Surviving the Season with Asthma
The fall and winter months are filled with some of our favorite holidays, but Michigan’s cold weather can cause problems for people with asthma. It is difficult to enjoy yourself at holiday gatherings when you are coughing, sneezing and struggling from shortness of breath.
Holiday specific asthma triggers include seasonal decorations, cold weather and the “Thanksgiving Effect, ” explains Henry Ford family medicine physician Shazia Qamar, M.D. Know which triggers are explicit to you, and follow these suggestions for a happy holiday.
Cozying up to a warm fire, lighting your favorite gingerbread scented candle and decorating your family’s Christmas tree can all trigger an asthma attack.
- Smoke causes wheezing, so avoid roasting chestnuts on an open fire, and as always, steer clear from cigarette smoke. Likewise, your favorite scented candles and other strong holiday fragrances may cause irritation, triggering asthma symptoms.

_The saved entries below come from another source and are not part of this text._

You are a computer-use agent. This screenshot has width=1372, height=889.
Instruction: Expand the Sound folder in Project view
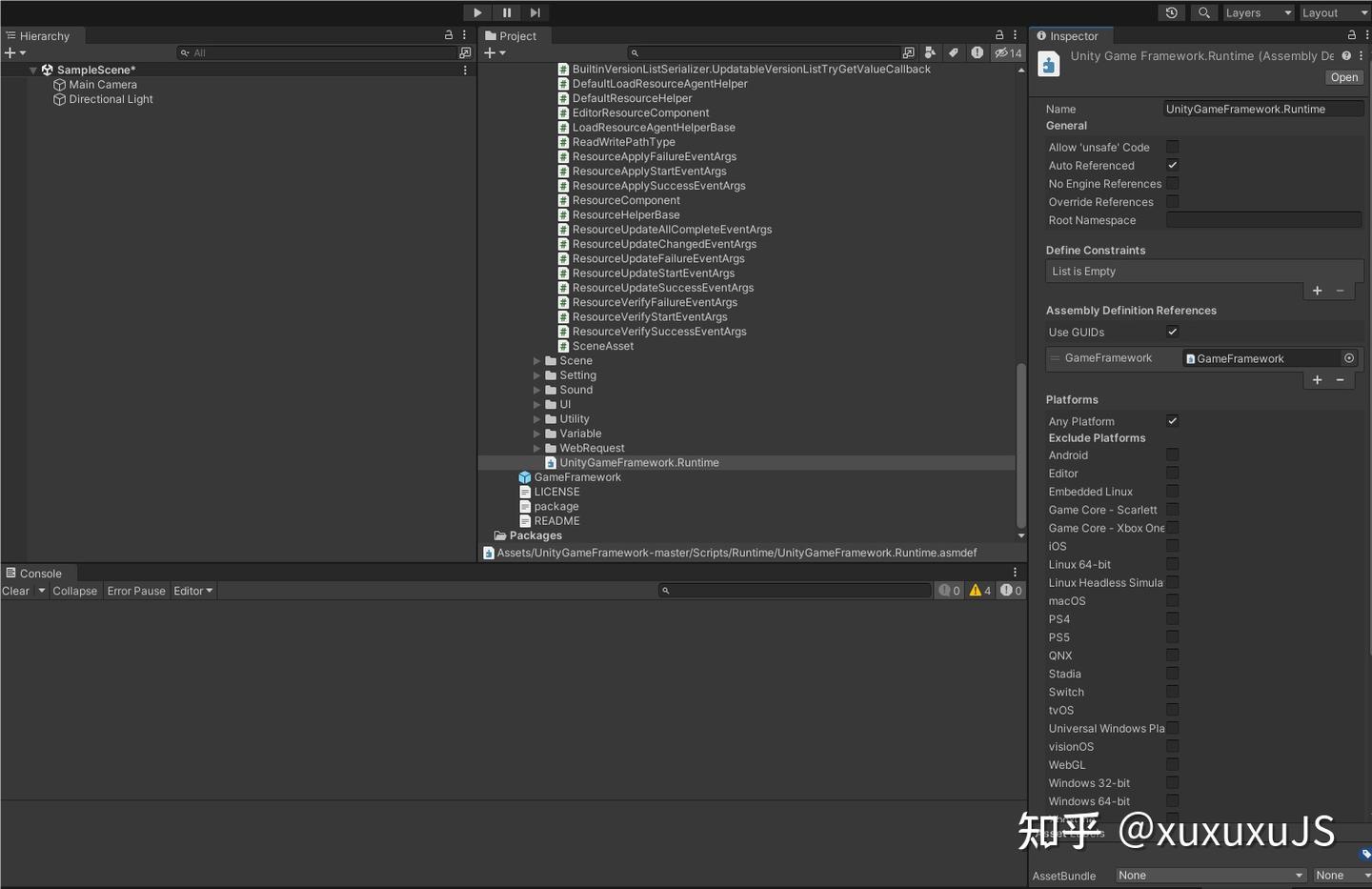537,390
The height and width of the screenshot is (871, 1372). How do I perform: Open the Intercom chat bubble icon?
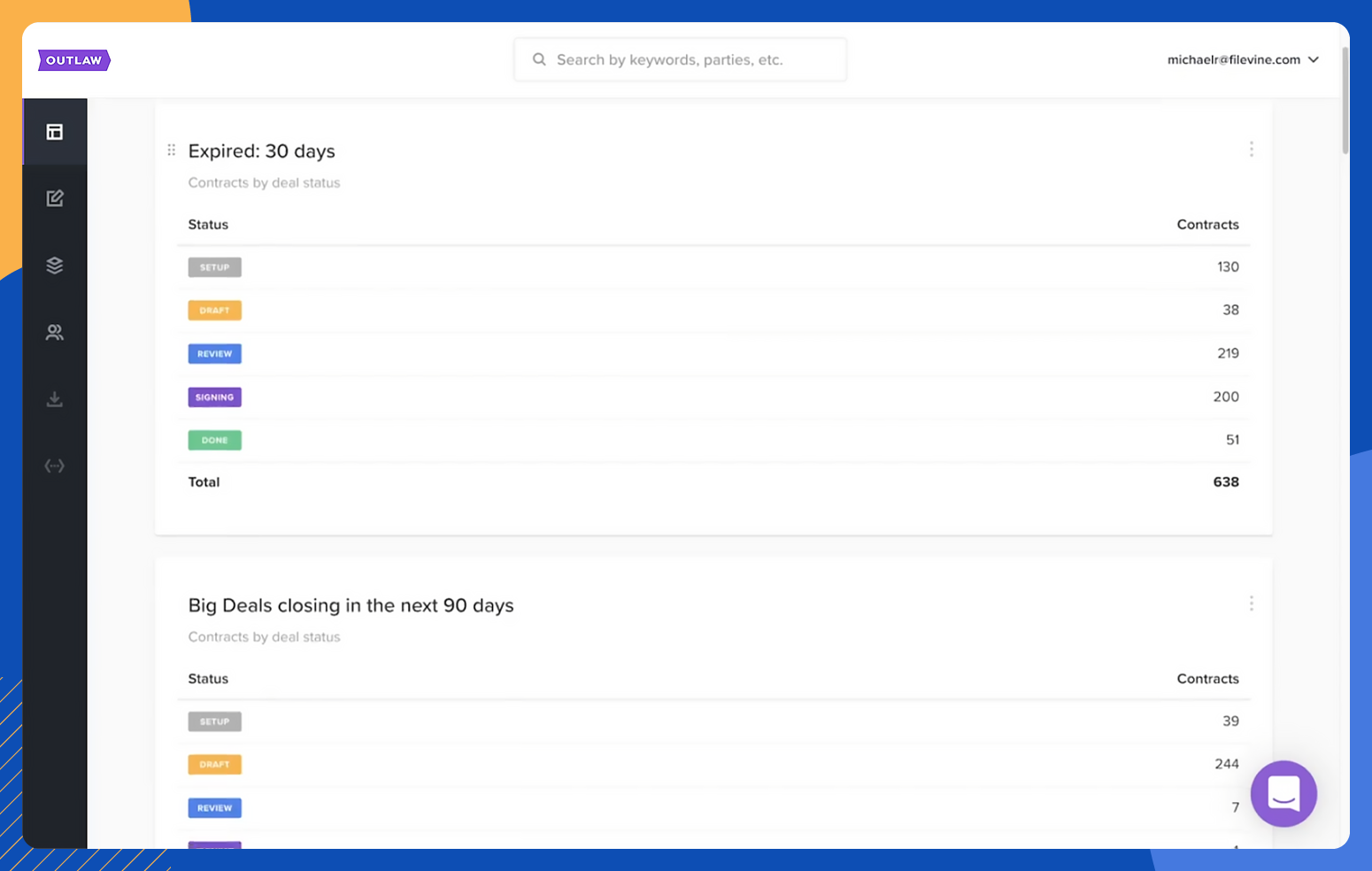point(1283,794)
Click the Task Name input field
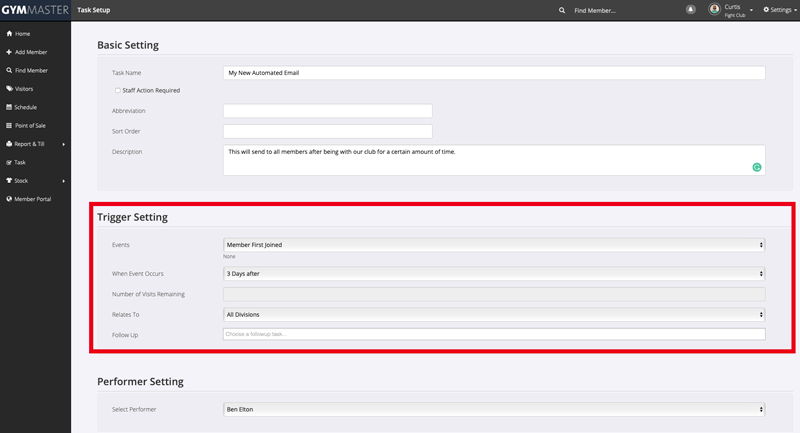 (x=494, y=73)
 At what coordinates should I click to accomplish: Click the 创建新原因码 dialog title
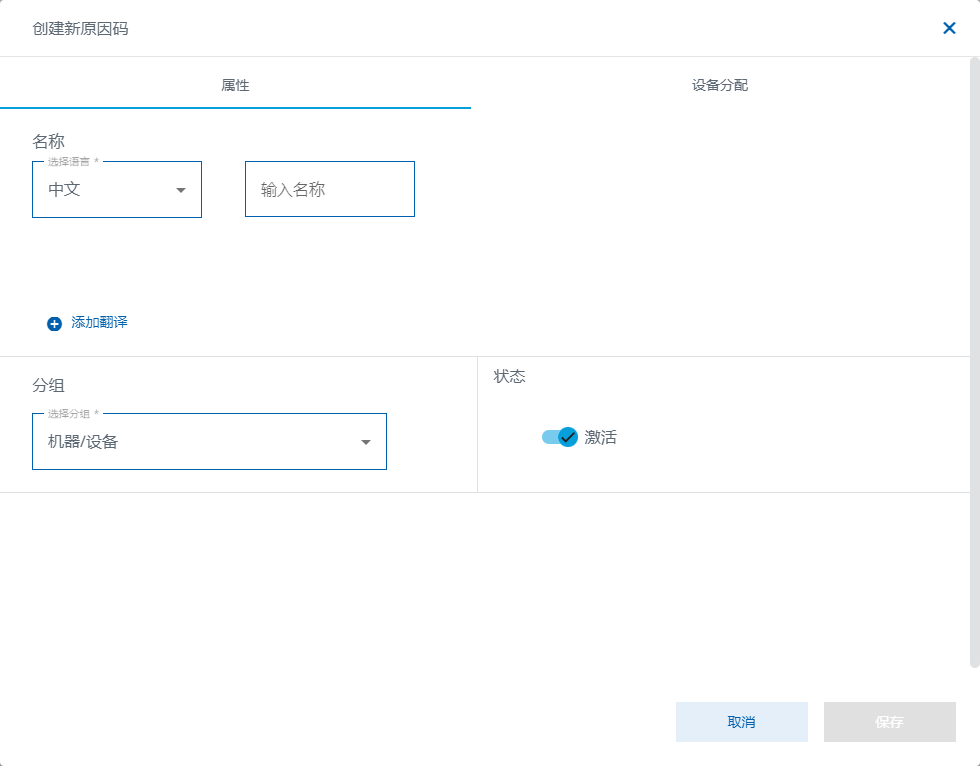coord(80,28)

- Decking the halls with Christmas trees and poinsettias can cause more harm than holiday cheer. If you have latex allergies, avoid poinsettias, which are a member of the rubber tree family. Mold spores found on the trunk or terpene from the tree sap of a living Christmas tree can cause symptoms like sneezing and itching. Dr. Qamar suggests using an artificial tree or, if you must have the real thing, dry the tree in a garage for a week prior to bringing it inside. Use an air purifier in the room hosting the tree to help eliminate any triggers.
- Be sure to wipe off dust from your holiday decorations before using.
Michigan winters can be especially brutal, and for asthma patients, breathing in cold air is a trigger. So what can you do to help? Cover your face with a scarf or a facemask so you are not directly breathing in the cold air, recommends Dr. Qamar. If you breathe through your nose and not your mouth, be sure that your scarf is covering both in order to avoid an asthma attack.
Anything you can do to bundle up and stay warm will make raking leaves or building Frosty the Snowman more enjoyable. It is important to note that moving to warmer climate seldom brings solutions to asthma. Weather changes can affect or trigger other allergies. Dr. Qamar urges to not let the effects of asthma dictate your daily activities. Communicating with your doctor, routine care and checkups will all help in controlling your asthma.
The “Thanksgiving Effect”
If you are a college student returning home or if you are traveling for the holidays, beware of the phenomenon known as the “Thanksgiving Effect. It is common for an individual to lose tolerance to his or her own pet after traveling for a few days. Thus, upon returning home, you may begin sneezing and suddenly have allergy symptoms to your cat or dog that you previously did not notice. Dr. Qamar suggests speaking with your allergist or physician to find ways to control your symptoms.
The best way to stay healthy during the holiday season is to take care of yourself. Manage your stress, annually update your flu and pneumonia vaccinations, drink enough fluids and be sure to acquire a healthy amount of sleep.
Finally, as a precaution, Dr. Qamar recommends always having a backup set of rescue medications.
Dr. Shazia Qamar specializes in family medicine and sees patients of all ages at Henry Ford Medical Center – Chicago Road in Warren.